A Look at 'Bits' of a Widow's Loss

Dr. Elisabeth Kubler-Ross and other students of grief might not approve, but Corinne Jacker's quirky "Bits and Pieces"--a 1974 dark comedy receiving its local premiere at Theatre 40--still has some valuable insights into death and loss.

Gita Donovan plays Iris, a middle-aged widow who is mourning her husband, a literature professor named Philip (Robert Boardman), by seeking out patients who may have received one of his donated organs. Trekking from Italy to India, Iris' bizarre quest triggers intense flashbacks of their courtship and marriage.

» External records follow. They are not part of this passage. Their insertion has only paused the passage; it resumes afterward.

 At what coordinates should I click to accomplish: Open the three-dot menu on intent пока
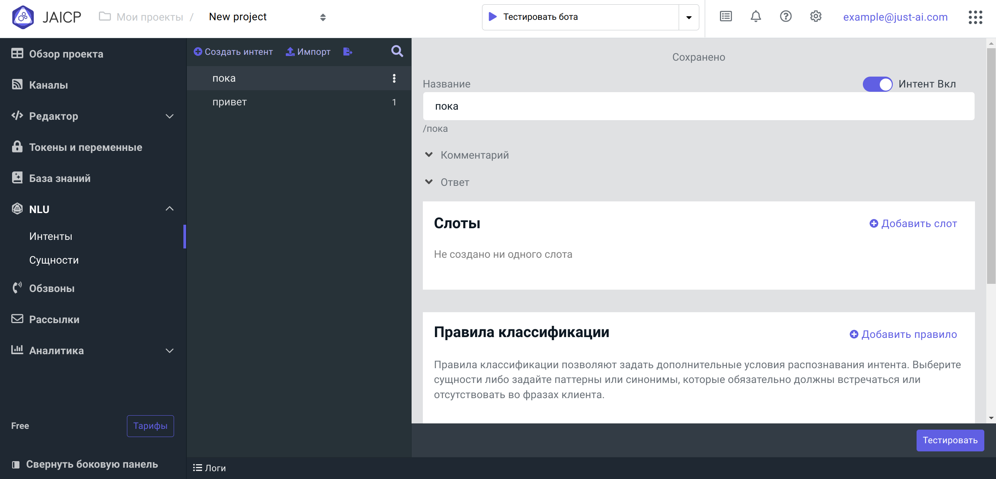[x=394, y=78]
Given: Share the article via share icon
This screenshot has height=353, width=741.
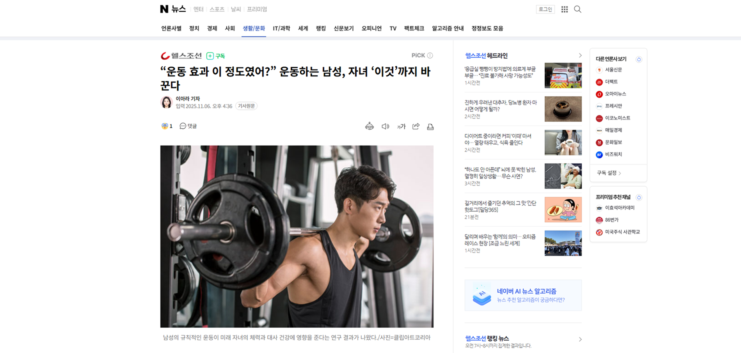Looking at the screenshot, I should 416,126.
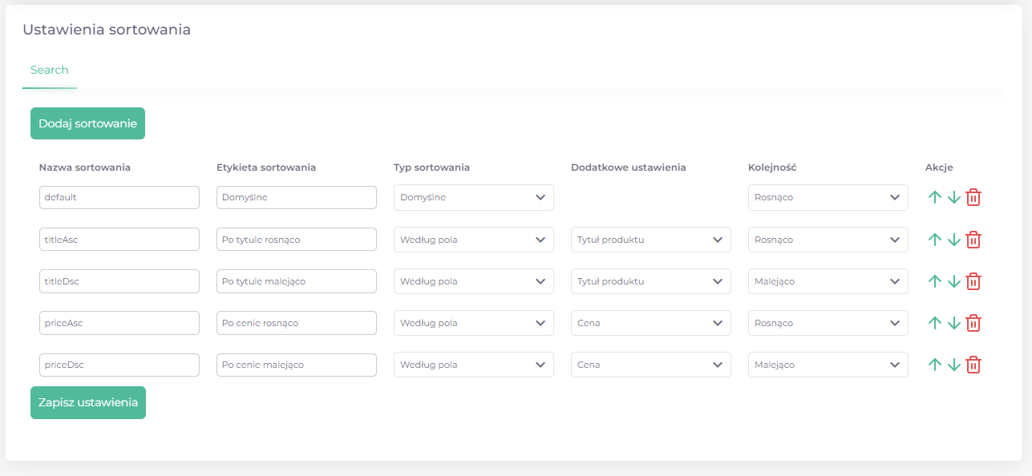Open Malejąco order dropdown for priceDsc

(828, 365)
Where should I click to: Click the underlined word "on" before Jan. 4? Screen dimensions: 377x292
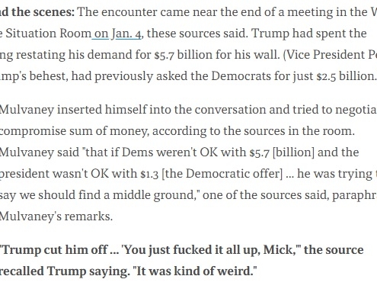tap(101, 34)
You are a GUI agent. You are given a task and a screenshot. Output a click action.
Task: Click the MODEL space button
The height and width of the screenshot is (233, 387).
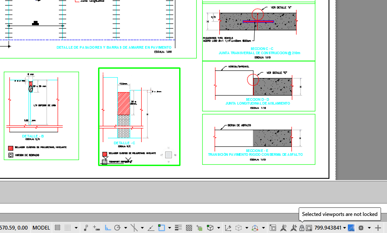[x=41, y=228]
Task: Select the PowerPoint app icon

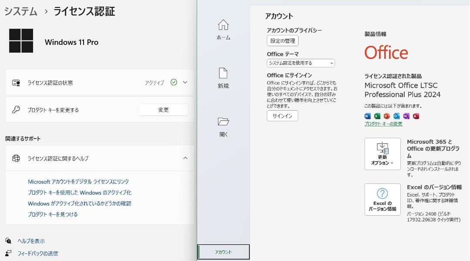Action: pos(387,116)
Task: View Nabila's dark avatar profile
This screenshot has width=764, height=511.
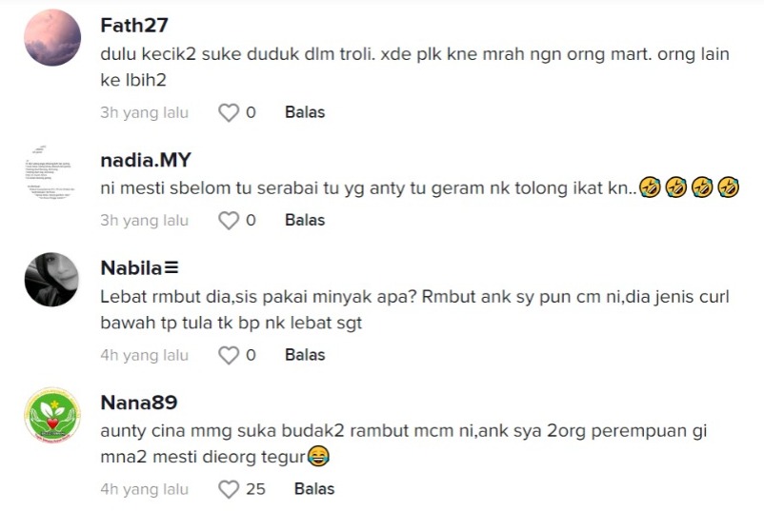Action: pos(52,281)
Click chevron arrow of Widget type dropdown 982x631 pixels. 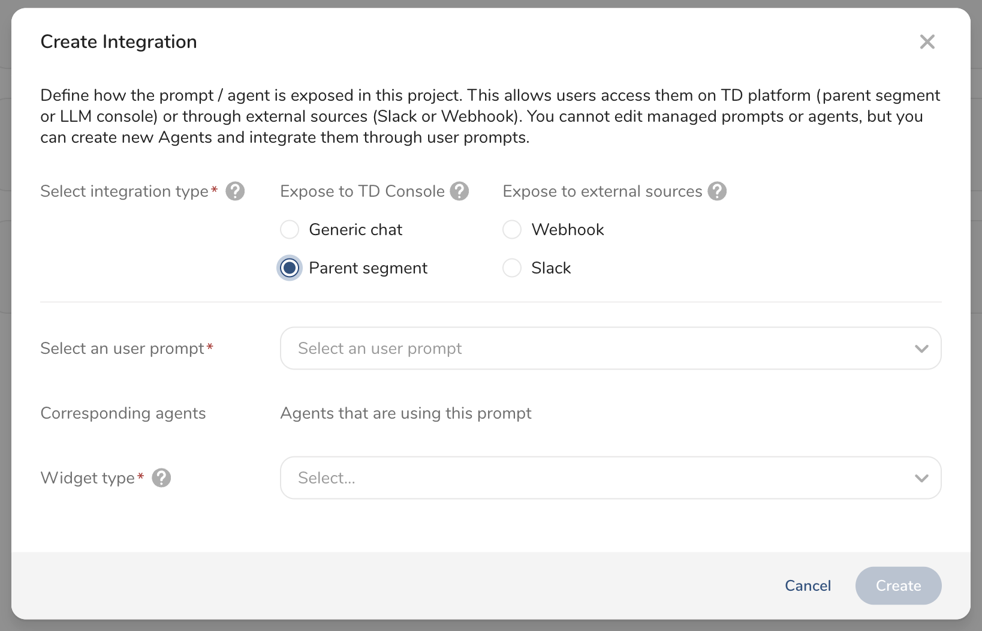[921, 478]
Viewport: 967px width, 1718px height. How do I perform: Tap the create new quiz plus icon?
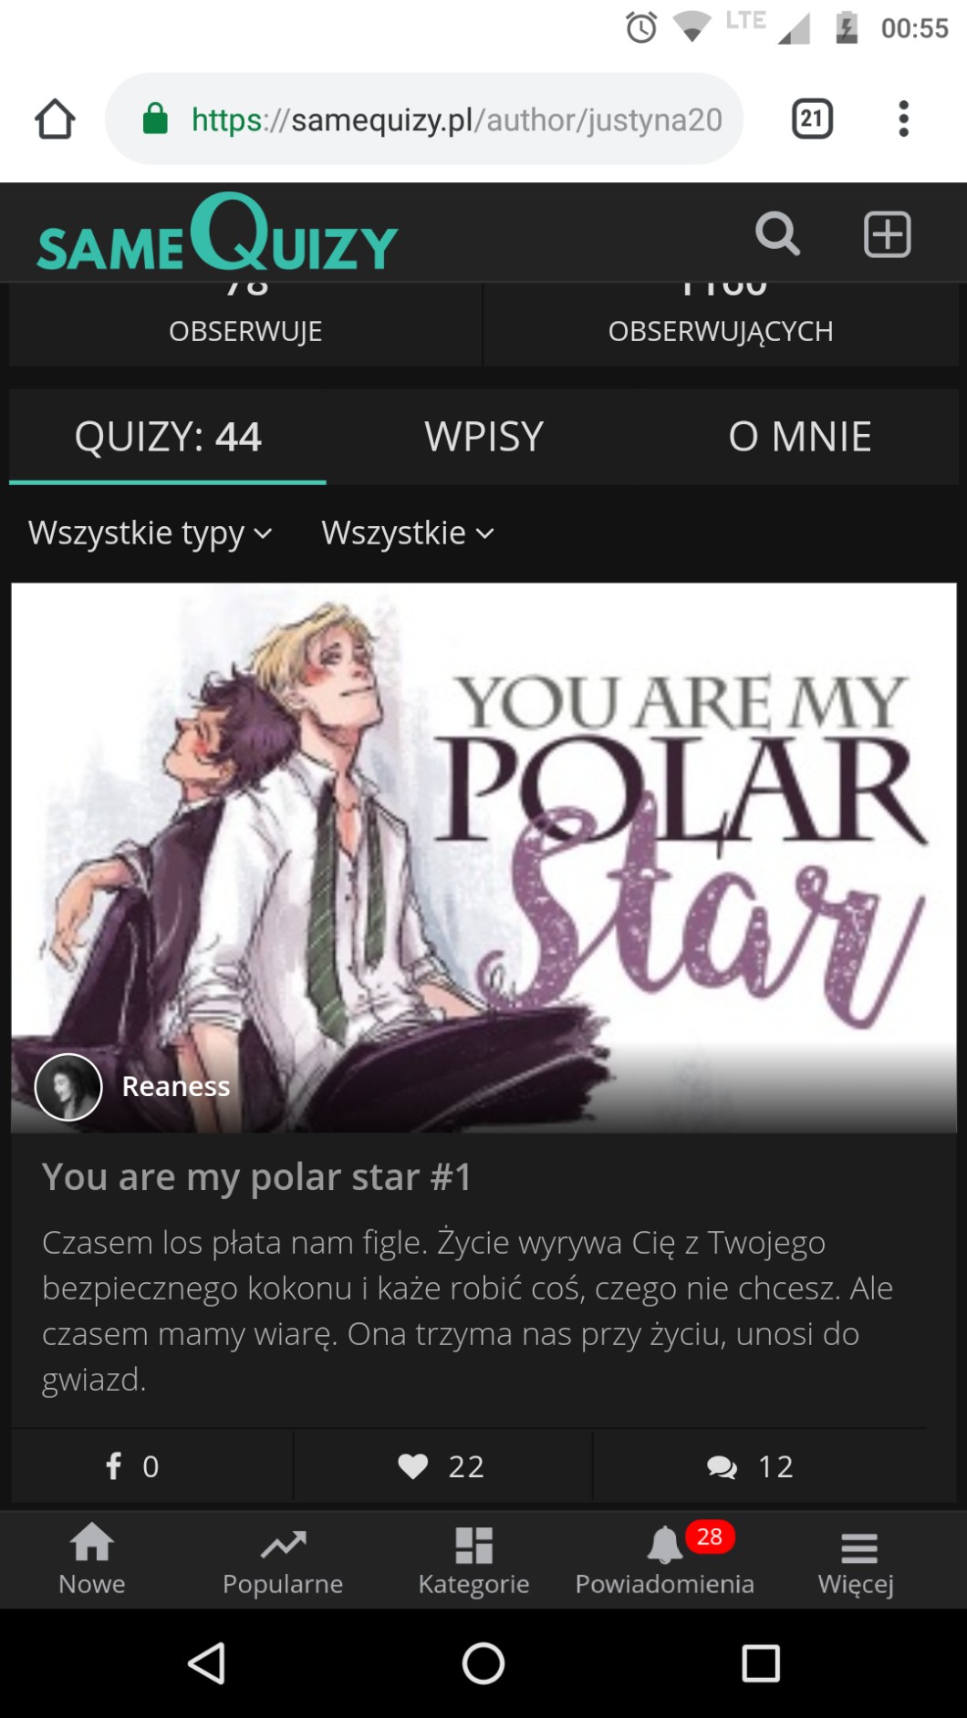[887, 234]
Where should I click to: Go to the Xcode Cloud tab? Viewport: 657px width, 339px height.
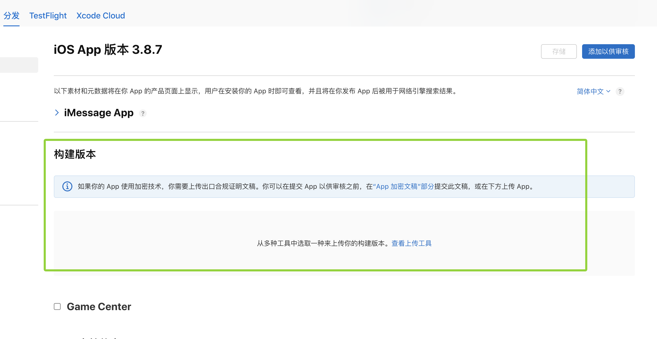[101, 16]
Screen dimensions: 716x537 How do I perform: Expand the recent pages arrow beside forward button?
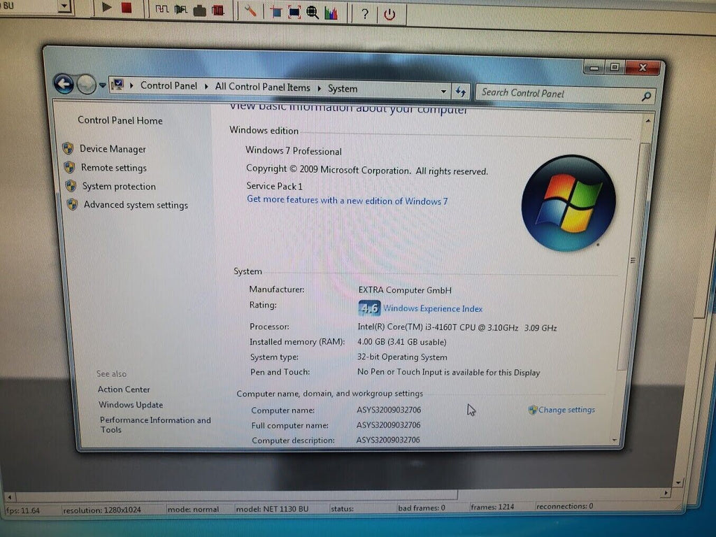(x=102, y=85)
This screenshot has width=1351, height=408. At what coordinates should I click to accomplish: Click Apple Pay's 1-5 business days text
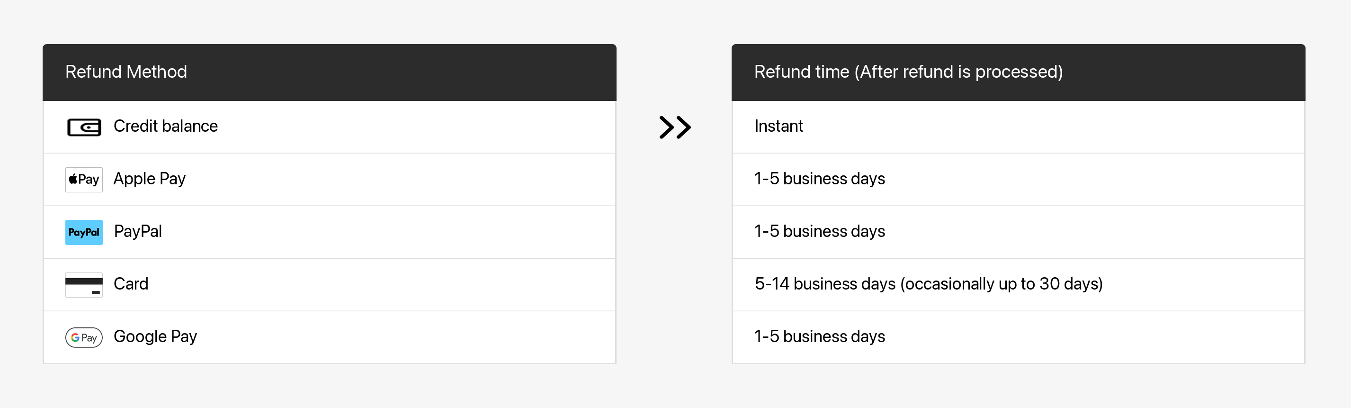[819, 179]
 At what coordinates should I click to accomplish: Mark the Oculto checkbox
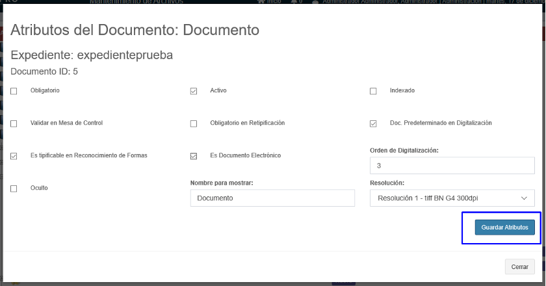point(14,189)
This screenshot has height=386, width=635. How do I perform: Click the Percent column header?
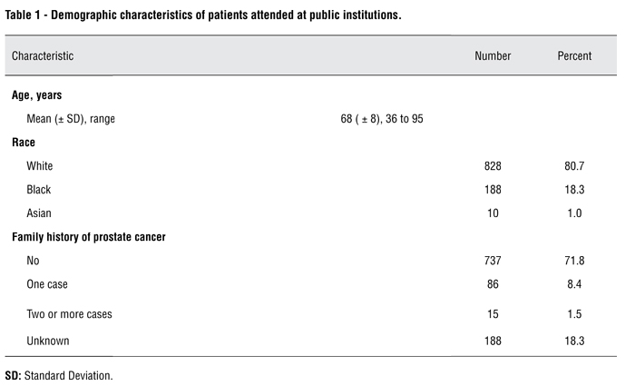click(574, 56)
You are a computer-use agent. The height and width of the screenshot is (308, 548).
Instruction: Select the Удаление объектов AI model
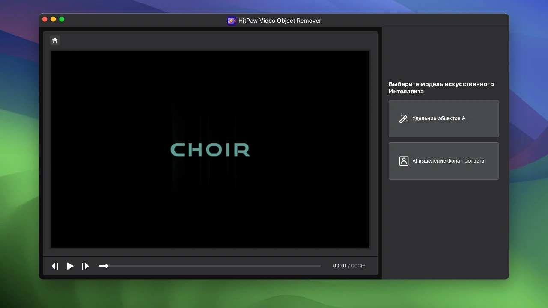point(444,118)
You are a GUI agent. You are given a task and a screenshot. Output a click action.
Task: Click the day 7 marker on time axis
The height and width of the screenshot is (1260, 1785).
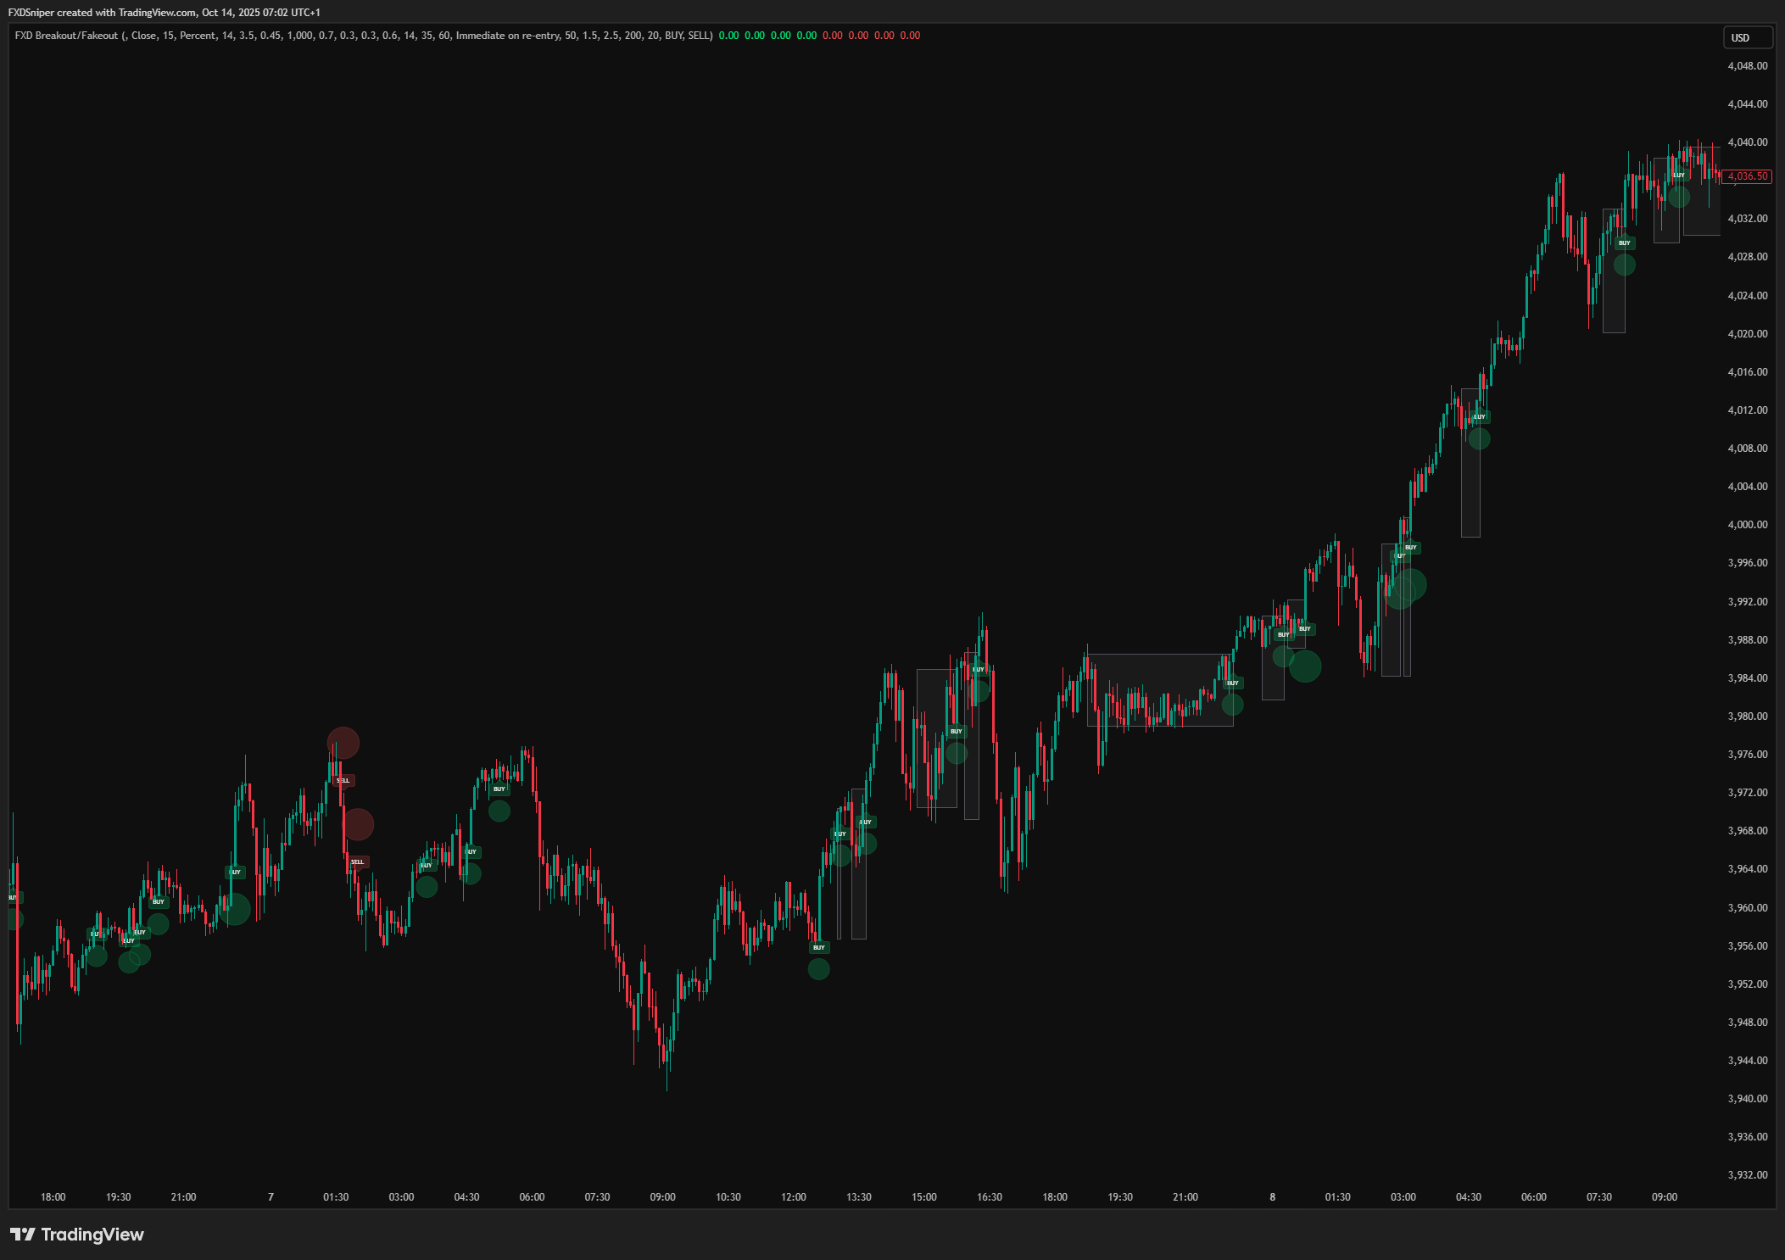tap(271, 1197)
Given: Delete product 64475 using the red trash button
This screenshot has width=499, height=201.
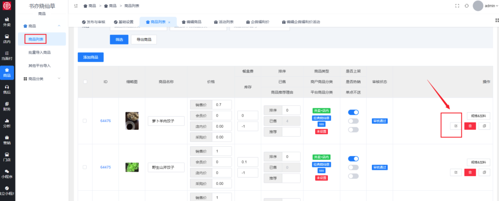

For Iris, learning the fate of Philip's far-flung bits becomes a way of getting a piece of him back. And for Jacker, delivering a series of scene fragments "back and forth in time" becomes a way of capturing the full sweep of an ambivalent and complicated relationship.

At times the play has the sort of calculated dizziness that perhaps found better expression in Scott McPherson's "Marvin's Room." George Milan plays an elderly doctor who has an offhanded way of expressing sudden sexual urges. Iris' journeys are punctuated with such relevant tunes as Sinatra's "I've Got You Under My Skin."

Director Robert Neches manages to tap into the poignant side of Jacker's unusual tale, which benefits enormously from Donovan's delicate performance as the emotionally wavering Iris.